There are four steps composing the tactical continuum of the knowledge management process:

  1. Get - making or acquiring information from selected sources or internal resources
  2. Use - making use of the building blocks through innovation and idea generation
  3. Learn - formally recognizing the value of applied education
  4. Contribute - packaging and transferring what has been learnt

Consequently, there are three steps encompassing the strategic continuum of the knowledge management process:

  1. Assess - mapping current knowledge assets to future knowledge requirements
  2. Build/Sustain - ensuring the organization that it will remain viable and competitive by means of its future knowledge assets
  3. Divest - disposing through destruction or re-sale the knowledge assets after they have outlived their usefulness

Knowledge Management Diagnostic

The Knowledge Management Process Framework spawns the Knowledge Management Diagnostic (KMD). Each division of the diagnostic tool corresponds to a step in the KMPF:

  1. Get
  2. Use
  3. Learn
  4. Contribute
  5. Assess
  6. Build/Sustain
  7. Divest

This qualitative tool will incite introspection, reflection and contemplation of the issues and concerns that surround knowledge management in your organization. This subjective tool can trigger quantitative and objective metrics that will provide justification and support for Return on Investment (ROI) analysis. Moreover, as an assessment or auditing tool, you have the capability to create systematic baseline measurements to track a knowledge management program's performance. If you come back to the results and outcomes annually, you can easily determine if you are sliding backwards or progressing steadily forward in managing the knowledge processes of the organization.
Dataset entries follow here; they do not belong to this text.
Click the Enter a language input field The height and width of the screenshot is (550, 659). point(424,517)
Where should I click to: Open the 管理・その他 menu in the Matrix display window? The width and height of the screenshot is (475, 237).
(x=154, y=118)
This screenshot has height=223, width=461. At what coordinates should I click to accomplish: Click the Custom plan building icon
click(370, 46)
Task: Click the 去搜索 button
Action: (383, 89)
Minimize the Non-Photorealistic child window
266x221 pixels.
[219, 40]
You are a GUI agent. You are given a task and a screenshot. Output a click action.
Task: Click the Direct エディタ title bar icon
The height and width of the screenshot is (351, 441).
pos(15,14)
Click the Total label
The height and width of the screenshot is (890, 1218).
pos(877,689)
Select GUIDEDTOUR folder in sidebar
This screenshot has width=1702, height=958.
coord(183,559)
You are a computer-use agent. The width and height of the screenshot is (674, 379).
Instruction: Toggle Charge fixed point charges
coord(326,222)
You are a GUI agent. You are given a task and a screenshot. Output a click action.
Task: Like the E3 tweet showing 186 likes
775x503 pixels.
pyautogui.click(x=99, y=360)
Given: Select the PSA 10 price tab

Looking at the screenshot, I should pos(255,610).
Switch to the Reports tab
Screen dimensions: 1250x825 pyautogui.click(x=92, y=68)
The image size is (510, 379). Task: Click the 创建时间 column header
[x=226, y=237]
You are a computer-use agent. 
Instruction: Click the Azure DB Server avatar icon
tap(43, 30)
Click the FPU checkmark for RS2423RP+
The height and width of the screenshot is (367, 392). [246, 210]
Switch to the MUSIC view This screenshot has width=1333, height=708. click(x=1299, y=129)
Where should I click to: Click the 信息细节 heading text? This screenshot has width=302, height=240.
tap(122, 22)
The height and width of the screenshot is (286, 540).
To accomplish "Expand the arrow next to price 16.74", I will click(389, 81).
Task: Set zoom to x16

The cover of The Knowledge Management Fieldbook states without hesitation that "this is the only book that provides you with the tools and techniques to set up, manage and exploit a knowledge management system within your organization." Ms. Bukowitz and Ms. Williams raise the expectations of readers from the very outset, and upon finishing the Fieldbook, most readers would agree with the promotional moniker.

Wendi Bukowitz is Director of the Intellectual Asset Management Practice of PriceWaterhouseCoopers in Chicago, IL. Ruth Williams is also a member of PriceWaterhouseCooper's Intellectual Asset Management Practice.